P. colocasiae is temperature sensitive and does not grow in conditions below 10⁰C or above 35⁰C.

‘The only infective propagule of P. colocasiae is the zoosporangium, which is produced on leaf lesions at night under wet conditions such as rain or heavy dew, but our studies showed these sporangia are very fragile and die immediately they are dehydrated,’ Ms Tyson says.

‘Artificial inoculation of harvested corms with P. colocasiae showed that it could establish and progress through wounded corm tissue, but in field trials no such infections occurred.

‘The likelihood of infections via this pathway at harvesting is dependent on the availability of inoculum at harvest time, which is very low if harvest is carried out under dry conditions to eliminate viable sporangia in the canopy.’

Project leader Dr Bob Fullerton says that by adopting a systems approach to producing, harvesting and handling taro, Samoan farmers could reduce the risk of corm infection to negligible levels.

‘This includes only using varieties that are tolerant to TLB; reducing the sources of infection by regularly removing affected taro leaves; harvesting for export only during dry weather; and preliminary washing and cleaning of taro in an area that’s remote from plantations and any infected crops,’ Dr Fullerton said.

Other actions that would further minimise the risk of P. colocasiae surviving include washing with high pressure water as soon as possible after harvest; using a hot water dip—something that is already being evaluated as a treatment to eliminate mites and nematodes; and drying taro after treatment.

‘Existing import conditions for large-corm taro into Australia require topping to remove all leaf bases and growing points to prevent the corms being propagated, and this is also a vital component of the systems approach,’ Dr Fullerton says.

Dr Seeseei Molimau-Samasoni, SROS Head of Plant and Postharvest Technologies Division, says the Samoa MAF has submitted a copy of the report to Biosecurity Australia and is seeking its opinion on the level of risk and the proposed systems approach for reducing this further.
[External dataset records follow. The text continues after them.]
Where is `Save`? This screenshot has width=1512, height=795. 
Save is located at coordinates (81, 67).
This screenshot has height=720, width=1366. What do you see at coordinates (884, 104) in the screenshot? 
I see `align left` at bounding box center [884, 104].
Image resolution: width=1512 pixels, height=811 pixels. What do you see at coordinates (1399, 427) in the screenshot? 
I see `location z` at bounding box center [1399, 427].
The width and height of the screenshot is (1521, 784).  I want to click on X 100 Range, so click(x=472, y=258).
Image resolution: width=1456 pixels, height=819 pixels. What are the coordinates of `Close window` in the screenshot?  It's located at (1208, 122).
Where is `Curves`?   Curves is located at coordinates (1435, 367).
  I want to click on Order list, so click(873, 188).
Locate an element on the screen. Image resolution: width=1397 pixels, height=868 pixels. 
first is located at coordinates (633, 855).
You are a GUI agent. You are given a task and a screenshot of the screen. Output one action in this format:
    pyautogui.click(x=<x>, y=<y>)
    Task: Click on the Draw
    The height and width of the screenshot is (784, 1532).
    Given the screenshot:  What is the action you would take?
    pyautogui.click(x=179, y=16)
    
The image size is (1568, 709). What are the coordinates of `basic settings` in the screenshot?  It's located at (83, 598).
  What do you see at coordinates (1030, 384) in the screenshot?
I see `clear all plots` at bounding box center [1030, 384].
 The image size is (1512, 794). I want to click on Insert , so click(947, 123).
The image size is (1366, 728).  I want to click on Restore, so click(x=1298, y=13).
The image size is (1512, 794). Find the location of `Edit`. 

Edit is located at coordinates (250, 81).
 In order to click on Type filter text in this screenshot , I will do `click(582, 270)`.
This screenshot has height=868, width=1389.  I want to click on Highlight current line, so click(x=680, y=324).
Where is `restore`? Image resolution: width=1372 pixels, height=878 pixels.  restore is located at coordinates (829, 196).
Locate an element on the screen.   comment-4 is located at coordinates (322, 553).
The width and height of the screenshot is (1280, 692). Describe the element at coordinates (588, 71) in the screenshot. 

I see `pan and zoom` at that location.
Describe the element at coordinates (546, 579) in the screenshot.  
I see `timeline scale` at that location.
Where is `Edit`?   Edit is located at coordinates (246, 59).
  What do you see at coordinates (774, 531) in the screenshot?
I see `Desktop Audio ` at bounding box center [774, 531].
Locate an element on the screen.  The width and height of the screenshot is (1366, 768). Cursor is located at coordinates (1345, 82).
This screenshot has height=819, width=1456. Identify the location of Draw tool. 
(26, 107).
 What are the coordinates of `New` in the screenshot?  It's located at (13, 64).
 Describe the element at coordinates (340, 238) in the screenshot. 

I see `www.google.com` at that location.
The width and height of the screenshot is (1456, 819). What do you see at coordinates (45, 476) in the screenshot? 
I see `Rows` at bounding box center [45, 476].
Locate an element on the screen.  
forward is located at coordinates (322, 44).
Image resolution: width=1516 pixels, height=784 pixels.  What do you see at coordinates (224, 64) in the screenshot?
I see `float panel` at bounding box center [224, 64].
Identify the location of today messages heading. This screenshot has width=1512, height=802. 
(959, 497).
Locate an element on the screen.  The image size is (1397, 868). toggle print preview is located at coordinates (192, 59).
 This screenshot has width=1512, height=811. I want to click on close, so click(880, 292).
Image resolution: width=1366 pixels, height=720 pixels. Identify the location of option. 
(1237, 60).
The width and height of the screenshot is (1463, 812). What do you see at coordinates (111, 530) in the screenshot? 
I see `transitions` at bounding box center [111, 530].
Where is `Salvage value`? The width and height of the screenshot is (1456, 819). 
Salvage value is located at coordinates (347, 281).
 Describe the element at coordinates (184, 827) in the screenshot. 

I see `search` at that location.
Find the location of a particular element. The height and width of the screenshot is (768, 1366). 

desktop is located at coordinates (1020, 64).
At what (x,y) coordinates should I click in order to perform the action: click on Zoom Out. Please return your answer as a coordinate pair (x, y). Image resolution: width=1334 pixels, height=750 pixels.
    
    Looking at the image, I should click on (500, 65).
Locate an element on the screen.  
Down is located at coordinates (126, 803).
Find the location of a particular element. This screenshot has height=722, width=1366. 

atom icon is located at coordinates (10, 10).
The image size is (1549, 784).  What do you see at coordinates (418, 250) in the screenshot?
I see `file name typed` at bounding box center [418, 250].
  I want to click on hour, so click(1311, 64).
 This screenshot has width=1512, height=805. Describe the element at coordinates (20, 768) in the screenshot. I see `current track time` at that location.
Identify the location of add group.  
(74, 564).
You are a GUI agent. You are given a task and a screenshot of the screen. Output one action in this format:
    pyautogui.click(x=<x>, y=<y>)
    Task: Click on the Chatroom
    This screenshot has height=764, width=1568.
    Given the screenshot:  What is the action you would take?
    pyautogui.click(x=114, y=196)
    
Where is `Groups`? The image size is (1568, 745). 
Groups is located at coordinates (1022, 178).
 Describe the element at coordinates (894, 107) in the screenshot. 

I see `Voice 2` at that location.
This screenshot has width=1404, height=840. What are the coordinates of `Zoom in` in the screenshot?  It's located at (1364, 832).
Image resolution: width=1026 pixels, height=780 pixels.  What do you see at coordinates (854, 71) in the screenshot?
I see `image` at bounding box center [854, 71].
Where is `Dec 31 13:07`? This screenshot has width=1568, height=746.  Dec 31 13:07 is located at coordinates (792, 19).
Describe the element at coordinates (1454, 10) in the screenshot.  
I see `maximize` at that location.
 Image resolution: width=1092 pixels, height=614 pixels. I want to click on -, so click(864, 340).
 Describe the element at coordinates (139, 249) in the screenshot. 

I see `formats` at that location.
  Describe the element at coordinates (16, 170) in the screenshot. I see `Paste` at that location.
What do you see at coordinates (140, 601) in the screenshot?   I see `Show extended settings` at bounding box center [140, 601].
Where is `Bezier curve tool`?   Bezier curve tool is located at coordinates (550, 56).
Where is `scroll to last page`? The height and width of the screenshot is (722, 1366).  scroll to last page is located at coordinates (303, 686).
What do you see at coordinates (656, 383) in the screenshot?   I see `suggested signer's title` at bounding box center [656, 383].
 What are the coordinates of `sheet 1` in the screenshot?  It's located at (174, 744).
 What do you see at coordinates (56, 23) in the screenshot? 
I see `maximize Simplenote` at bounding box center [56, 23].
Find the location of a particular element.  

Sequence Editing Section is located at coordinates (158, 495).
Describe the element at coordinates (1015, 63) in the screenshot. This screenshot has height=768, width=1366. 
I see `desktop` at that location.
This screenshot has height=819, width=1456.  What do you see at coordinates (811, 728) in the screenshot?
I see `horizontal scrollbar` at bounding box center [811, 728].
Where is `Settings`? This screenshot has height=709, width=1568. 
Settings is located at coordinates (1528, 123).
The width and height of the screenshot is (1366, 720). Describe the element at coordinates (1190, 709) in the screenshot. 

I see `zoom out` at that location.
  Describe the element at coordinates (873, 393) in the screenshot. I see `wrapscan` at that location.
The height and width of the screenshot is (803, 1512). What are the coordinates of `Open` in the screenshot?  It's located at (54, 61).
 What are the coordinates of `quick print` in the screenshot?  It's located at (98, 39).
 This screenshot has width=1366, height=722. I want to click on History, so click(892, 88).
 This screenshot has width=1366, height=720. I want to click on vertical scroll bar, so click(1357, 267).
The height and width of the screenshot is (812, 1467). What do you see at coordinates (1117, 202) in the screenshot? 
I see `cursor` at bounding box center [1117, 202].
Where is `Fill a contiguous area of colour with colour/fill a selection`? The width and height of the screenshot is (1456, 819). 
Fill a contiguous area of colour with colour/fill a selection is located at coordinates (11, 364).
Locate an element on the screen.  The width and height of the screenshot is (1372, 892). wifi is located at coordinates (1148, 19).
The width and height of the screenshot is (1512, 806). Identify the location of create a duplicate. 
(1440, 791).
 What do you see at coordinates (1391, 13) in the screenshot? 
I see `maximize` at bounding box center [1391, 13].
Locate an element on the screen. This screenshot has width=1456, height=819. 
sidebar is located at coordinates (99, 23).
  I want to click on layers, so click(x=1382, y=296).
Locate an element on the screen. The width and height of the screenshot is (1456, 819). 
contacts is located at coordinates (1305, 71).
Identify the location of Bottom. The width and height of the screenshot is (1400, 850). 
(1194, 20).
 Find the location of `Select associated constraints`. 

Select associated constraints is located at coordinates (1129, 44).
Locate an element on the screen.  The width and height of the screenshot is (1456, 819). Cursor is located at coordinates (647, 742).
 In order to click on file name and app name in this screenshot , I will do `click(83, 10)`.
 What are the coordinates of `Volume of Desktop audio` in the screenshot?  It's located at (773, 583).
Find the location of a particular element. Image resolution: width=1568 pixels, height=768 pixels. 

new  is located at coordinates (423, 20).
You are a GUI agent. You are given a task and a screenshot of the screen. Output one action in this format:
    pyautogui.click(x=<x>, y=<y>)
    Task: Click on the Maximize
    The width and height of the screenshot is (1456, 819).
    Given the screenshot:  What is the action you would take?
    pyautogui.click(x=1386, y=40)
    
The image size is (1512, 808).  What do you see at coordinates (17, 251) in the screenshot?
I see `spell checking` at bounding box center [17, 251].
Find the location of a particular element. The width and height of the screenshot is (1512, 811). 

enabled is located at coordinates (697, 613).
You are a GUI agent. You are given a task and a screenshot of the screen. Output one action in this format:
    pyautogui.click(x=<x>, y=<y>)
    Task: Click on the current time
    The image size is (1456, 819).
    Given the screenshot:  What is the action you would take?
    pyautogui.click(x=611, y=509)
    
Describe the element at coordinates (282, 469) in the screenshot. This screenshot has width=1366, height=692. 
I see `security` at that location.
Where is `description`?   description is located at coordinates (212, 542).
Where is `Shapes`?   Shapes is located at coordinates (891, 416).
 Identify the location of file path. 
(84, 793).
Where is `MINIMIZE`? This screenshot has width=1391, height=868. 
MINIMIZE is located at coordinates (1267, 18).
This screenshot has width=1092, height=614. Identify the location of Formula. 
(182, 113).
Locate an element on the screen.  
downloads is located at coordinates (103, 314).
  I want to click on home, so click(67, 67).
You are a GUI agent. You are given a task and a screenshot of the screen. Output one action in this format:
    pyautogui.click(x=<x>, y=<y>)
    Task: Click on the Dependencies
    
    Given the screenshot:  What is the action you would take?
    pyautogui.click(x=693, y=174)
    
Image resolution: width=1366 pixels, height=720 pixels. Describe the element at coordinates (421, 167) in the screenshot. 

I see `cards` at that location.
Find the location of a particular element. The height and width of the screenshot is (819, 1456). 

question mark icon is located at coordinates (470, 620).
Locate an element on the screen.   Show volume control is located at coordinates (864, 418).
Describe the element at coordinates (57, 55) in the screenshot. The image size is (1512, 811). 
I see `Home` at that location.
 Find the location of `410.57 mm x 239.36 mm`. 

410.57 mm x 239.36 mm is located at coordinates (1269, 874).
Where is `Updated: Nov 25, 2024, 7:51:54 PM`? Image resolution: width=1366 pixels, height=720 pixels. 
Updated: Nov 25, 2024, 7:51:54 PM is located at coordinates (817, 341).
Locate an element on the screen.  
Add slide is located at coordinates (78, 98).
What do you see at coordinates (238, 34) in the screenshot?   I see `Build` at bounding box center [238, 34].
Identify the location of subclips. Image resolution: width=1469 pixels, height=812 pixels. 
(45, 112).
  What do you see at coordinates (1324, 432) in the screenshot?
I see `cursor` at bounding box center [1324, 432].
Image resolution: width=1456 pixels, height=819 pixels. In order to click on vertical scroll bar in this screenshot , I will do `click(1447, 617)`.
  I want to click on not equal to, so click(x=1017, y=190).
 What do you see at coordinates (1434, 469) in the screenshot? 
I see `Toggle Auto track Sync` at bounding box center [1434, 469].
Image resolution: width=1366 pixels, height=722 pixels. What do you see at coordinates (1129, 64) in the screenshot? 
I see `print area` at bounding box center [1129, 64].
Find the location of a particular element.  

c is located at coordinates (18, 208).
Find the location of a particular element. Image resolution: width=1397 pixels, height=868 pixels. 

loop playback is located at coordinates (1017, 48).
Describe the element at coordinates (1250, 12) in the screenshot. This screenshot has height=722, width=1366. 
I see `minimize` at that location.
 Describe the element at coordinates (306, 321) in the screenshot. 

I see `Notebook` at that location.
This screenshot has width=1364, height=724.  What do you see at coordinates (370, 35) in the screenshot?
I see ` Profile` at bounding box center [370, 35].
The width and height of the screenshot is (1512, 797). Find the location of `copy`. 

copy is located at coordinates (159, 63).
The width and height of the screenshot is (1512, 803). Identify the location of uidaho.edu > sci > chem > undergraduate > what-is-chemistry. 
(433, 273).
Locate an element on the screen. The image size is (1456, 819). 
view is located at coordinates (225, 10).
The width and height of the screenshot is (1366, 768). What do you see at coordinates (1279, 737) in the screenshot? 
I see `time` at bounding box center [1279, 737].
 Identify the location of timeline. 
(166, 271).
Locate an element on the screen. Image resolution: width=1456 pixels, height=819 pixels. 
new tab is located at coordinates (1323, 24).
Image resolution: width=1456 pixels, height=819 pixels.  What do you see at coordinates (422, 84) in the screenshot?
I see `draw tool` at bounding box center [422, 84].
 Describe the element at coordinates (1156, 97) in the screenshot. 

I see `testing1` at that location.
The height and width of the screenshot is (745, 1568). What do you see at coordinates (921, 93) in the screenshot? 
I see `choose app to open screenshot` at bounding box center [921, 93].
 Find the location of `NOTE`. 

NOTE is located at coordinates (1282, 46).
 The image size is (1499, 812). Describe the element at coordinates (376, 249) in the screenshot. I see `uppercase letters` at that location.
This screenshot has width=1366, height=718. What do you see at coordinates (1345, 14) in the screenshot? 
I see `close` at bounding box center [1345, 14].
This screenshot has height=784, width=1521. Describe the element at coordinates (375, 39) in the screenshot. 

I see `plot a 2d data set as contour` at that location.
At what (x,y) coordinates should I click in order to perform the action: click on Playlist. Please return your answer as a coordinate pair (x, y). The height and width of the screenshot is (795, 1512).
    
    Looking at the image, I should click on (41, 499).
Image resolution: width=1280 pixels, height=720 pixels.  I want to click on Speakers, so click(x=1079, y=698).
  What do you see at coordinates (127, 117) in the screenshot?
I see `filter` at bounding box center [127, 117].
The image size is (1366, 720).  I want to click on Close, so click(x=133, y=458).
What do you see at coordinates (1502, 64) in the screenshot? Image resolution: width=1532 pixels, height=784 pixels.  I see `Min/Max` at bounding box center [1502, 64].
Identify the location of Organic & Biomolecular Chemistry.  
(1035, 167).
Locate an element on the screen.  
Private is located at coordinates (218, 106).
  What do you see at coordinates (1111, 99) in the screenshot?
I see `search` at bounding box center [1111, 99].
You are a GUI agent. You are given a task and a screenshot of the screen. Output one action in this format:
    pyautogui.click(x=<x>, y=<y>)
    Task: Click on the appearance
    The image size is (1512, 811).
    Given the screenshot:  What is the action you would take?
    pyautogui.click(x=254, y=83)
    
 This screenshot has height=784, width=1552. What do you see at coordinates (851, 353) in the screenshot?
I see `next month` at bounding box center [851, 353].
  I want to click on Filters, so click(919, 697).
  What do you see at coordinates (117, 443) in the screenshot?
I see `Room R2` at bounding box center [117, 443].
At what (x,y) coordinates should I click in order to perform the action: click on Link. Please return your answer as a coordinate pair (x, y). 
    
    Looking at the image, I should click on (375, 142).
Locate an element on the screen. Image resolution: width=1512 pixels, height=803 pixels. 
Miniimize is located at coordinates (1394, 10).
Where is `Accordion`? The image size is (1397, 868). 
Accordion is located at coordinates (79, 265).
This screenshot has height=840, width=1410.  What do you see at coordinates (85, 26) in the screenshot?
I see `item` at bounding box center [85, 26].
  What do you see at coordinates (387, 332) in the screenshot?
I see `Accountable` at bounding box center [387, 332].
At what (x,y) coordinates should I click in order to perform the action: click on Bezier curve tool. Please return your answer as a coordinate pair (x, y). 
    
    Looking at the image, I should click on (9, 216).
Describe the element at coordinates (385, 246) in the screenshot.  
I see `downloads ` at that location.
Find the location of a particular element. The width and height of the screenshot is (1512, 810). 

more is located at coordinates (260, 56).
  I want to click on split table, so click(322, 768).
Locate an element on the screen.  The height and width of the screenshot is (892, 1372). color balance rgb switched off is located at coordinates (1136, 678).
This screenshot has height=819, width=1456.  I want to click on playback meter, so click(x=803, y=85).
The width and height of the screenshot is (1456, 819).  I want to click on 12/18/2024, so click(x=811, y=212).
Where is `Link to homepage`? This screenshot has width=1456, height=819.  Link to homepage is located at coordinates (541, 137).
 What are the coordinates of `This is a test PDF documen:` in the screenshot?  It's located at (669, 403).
Dr Molimau-Samasoni says the need for more research on some of the critical steps in the pathway will depend on Biosecurity Australia and what it sees as being necessary to eliminate the risk of P. colocasiae entering Australia either on or inside fresh taro corms from Samoa.

These steps may include investigating the temperature/time tolerance of P. colocasiae to define the conditions required for successful heat treatment; conducting further studies on the survival of sporangia under different conditions in the growing environment; and verification that the corms cannot become infected during the growing season.

‘Ultimately, having the ability to market our taro into Australia means more opportunities for our farmers, which translates to better monetary returns,’ she says.

Dr Tyson says the Samoan community is already benefitting from the research as it has increased the capacity of Samoan scientists to study plant pathology of all crops, not just taro.

‘The ACIAR funding enabled us to upgrade the capacity of the SROS laboratory and install goodquality microscopes, cameras and other equipment, and reference books,’ she says.

‘The team of Samoan scientists are now very capable in general plant pathology and their ability to research post-harvest diseases, not just those that apply to taro, has been massively increased.'

ACIAR Small Research Activity: Defining the biotic constraints to fresh taro from Samoa gaining market access to Australia, HORT/2017/014.